━━ Text for analysis

The Liberal government is taking steps toward promised changes to federal drug policy and looking at how to reduce opioid-related deaths during the pandemic.
Ottawa launched a national consultation on supervised-consumption sites this week, seeking comments from a variety of Canadians, including those who operate the sites and those who use them.
“The evidence shows us that supervised-consumption sites and services save lives and can provide people who use drugs with access to health and social services and treatment,” federal Health Minister Patty Hajdu said in a statement Thursday.
“As we see the COVID-19 outbreak worsening the situation for Canadians struggling with substance use disorders, it is more important than ever to ensure support is available. The feedback we are gathering from communities across Canada will help us to better understand how we can continue to help Canadians and save lives.”
The federal government also announced Thursday it was committing $582,000 in funding for a new Toronto project to offer a safe supply of opioids to reduce overdose deaths during the COVID-19 pandemic.

━━━━

§ **Exercise tasks**
• 1. In the drug policy article, can you write out the passage from "Ottawa launched a" up to and including "a statement Thursday.", substituting "safe-injection sites" for every "supervised-consumption sites"?
• 2. According to the drug policy article, why does the health minister say it is more important than ever to ensure support is available?
The data that comes after this article has no connection to it.

━━ Data extracts

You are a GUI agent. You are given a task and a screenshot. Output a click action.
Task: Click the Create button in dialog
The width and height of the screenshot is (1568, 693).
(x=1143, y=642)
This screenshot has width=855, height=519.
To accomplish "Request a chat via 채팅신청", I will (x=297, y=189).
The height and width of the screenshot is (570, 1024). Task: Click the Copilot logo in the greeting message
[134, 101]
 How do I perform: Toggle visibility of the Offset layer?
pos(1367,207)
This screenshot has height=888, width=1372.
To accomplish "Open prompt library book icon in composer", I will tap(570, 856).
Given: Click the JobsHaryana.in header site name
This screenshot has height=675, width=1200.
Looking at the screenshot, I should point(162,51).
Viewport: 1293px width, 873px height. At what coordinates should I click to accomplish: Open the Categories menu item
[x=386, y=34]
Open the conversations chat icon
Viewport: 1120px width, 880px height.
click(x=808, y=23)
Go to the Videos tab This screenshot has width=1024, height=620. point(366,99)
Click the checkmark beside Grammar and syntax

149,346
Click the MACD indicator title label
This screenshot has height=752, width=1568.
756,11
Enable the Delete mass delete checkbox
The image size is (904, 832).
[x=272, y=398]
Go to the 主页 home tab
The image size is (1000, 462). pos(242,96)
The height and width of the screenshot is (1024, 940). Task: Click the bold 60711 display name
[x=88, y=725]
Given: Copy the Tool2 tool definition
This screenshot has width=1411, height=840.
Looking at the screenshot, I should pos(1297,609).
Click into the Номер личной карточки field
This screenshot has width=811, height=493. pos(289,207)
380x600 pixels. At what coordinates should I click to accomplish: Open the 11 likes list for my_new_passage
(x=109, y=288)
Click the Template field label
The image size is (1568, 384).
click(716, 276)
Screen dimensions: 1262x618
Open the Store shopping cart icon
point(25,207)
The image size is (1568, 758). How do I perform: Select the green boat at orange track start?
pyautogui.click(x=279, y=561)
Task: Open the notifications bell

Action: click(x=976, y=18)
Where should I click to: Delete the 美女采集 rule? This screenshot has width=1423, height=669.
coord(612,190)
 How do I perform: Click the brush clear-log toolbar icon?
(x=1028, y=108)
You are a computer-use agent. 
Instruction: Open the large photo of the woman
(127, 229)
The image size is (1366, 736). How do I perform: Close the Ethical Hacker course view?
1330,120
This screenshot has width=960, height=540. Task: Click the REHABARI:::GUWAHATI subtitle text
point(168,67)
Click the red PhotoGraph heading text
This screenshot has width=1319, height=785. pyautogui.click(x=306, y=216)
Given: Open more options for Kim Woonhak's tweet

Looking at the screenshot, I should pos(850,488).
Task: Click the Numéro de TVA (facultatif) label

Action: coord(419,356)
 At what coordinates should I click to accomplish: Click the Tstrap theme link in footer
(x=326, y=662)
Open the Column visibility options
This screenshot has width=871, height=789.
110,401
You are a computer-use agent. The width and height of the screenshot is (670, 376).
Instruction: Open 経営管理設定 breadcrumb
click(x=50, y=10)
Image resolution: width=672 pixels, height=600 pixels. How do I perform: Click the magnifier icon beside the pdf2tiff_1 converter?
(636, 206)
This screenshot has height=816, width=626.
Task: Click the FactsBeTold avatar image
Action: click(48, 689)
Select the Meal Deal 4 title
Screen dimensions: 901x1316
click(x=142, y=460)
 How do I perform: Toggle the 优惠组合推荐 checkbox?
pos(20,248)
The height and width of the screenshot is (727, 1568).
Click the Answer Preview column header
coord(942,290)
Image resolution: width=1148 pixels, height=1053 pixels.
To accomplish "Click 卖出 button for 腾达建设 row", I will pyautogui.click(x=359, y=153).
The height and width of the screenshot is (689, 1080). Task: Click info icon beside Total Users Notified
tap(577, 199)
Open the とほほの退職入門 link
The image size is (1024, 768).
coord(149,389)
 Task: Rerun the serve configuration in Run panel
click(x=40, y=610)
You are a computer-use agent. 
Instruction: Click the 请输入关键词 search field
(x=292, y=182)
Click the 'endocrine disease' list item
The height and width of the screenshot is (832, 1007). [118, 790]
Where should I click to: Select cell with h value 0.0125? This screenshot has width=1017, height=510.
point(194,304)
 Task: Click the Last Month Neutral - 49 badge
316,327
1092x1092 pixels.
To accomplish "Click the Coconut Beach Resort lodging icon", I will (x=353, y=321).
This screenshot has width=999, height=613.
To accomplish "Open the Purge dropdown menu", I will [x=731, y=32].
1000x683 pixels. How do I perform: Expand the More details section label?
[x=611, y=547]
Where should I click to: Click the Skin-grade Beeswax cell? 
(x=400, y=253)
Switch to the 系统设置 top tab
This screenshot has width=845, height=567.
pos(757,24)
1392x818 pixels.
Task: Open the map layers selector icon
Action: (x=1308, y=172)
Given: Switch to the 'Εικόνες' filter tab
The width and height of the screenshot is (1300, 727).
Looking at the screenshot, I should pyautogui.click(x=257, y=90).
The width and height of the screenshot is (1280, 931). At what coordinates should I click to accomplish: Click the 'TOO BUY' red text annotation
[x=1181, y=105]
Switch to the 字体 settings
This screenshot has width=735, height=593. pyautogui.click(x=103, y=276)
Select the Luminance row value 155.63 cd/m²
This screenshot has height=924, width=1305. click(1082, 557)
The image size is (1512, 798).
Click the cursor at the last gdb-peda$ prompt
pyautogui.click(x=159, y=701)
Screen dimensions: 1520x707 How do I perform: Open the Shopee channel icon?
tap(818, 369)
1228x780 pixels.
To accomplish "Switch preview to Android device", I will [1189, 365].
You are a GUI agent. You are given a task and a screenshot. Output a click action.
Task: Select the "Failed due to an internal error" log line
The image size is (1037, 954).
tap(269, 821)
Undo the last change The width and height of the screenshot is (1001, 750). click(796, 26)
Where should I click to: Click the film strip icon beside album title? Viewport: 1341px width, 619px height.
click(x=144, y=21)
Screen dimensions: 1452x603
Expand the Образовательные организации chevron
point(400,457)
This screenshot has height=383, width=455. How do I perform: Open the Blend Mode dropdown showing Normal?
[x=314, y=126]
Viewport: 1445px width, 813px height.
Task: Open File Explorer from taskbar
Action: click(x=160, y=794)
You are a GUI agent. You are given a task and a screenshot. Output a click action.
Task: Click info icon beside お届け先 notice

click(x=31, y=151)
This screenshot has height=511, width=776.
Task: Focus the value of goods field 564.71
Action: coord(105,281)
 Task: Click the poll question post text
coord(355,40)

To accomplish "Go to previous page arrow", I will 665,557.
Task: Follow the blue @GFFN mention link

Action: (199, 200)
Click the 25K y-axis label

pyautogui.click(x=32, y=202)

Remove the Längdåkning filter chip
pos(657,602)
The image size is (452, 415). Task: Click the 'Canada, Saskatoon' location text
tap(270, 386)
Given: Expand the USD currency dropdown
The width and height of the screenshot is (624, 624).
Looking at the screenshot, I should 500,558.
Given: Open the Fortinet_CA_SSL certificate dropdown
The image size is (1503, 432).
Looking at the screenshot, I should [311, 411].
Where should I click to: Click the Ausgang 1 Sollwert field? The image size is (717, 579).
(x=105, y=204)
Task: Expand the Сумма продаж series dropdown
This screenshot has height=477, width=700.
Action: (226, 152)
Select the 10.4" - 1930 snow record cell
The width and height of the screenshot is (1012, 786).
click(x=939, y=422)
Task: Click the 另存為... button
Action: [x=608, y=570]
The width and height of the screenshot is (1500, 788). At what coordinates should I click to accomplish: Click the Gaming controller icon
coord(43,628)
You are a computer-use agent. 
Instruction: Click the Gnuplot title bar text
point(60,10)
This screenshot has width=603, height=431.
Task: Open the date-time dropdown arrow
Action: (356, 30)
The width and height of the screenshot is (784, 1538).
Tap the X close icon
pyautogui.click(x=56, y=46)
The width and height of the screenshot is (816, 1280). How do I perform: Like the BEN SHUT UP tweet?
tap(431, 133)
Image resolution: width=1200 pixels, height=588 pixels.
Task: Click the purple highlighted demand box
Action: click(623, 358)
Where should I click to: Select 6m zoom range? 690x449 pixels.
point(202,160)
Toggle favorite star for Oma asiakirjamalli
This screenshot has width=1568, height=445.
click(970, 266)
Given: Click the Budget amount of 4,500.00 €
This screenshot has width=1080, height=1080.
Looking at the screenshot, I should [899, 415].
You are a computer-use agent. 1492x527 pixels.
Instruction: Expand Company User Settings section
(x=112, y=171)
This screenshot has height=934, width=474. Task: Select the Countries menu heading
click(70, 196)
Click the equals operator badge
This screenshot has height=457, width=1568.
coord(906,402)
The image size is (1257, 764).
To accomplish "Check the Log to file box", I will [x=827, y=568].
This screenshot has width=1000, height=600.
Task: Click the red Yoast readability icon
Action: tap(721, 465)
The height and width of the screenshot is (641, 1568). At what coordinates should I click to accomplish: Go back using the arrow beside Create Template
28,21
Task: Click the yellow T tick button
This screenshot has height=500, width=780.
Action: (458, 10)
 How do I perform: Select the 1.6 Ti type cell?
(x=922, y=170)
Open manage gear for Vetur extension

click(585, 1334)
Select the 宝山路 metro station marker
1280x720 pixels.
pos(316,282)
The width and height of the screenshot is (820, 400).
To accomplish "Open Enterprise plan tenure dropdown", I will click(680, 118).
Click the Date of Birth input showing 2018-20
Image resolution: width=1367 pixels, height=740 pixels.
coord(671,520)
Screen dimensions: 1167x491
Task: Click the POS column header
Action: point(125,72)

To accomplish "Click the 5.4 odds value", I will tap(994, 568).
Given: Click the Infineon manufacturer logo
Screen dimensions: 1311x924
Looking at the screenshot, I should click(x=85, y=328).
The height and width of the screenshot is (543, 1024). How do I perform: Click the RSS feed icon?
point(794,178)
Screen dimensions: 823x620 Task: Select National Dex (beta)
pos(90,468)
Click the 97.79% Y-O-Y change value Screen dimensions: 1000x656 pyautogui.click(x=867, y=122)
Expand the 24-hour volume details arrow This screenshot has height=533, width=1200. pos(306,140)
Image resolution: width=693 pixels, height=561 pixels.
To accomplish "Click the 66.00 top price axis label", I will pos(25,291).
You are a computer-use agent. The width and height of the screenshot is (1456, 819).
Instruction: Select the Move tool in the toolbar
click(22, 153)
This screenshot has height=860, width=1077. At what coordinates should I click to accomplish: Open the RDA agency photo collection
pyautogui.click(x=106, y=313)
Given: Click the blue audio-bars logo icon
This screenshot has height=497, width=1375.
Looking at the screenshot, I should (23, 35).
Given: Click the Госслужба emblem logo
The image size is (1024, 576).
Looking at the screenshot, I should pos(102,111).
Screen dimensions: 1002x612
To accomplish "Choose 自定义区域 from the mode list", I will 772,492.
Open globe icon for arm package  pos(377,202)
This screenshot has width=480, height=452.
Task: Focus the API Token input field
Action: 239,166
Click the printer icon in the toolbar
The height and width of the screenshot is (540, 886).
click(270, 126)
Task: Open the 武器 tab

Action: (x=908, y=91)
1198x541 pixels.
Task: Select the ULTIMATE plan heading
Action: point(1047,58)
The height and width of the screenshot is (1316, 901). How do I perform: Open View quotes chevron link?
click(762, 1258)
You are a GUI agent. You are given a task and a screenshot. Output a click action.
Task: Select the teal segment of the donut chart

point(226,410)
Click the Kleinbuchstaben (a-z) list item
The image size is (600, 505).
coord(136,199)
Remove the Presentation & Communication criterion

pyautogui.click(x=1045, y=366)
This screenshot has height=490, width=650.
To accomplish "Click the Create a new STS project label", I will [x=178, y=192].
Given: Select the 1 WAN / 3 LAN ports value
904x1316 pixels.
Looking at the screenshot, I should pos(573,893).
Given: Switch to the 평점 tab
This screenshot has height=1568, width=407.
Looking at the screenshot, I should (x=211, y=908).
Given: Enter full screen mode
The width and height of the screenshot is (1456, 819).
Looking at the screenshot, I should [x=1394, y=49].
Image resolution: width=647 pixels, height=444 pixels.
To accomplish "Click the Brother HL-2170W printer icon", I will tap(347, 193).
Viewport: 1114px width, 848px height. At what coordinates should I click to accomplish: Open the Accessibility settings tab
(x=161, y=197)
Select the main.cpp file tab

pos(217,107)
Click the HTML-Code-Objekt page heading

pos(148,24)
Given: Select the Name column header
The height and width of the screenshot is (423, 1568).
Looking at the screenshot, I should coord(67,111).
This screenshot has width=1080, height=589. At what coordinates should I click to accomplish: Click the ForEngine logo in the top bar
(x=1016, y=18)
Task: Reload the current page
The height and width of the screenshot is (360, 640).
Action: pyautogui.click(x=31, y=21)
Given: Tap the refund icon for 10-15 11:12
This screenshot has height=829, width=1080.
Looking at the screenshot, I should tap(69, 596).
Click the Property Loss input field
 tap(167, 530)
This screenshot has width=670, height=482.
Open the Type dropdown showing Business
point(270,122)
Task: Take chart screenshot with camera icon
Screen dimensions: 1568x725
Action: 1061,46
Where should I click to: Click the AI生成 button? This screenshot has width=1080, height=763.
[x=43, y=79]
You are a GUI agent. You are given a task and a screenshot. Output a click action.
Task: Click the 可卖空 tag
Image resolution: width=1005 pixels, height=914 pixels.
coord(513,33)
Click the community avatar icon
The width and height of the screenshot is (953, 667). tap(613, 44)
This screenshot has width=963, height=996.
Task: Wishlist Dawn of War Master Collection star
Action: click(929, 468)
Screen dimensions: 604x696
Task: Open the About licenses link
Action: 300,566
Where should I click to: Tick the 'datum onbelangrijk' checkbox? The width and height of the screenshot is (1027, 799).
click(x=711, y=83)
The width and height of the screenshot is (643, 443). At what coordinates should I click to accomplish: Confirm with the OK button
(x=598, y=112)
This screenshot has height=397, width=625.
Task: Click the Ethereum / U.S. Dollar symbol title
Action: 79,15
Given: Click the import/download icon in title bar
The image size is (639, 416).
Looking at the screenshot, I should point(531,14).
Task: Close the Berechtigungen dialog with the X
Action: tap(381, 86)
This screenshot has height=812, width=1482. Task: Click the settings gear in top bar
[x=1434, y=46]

━━━━

§ **Task solutions**
• 1.
Ottawa launched a national consultation on safe-injection sites this week, seeking comments from a variety of Canadians, including those who operate the sites and those who use them.
“The evidence shows us that safe-injection sites and services save lives and can provide people who use drugs with access to health and social services and treatment,” federal Health Minister Patty Hajdu said in a statement Thursday.

• 2. The COVID-19 outbreak is worsening the situation for Canadians struggling with substance use disorders, so the minister says ensuring support is available matters more than ever.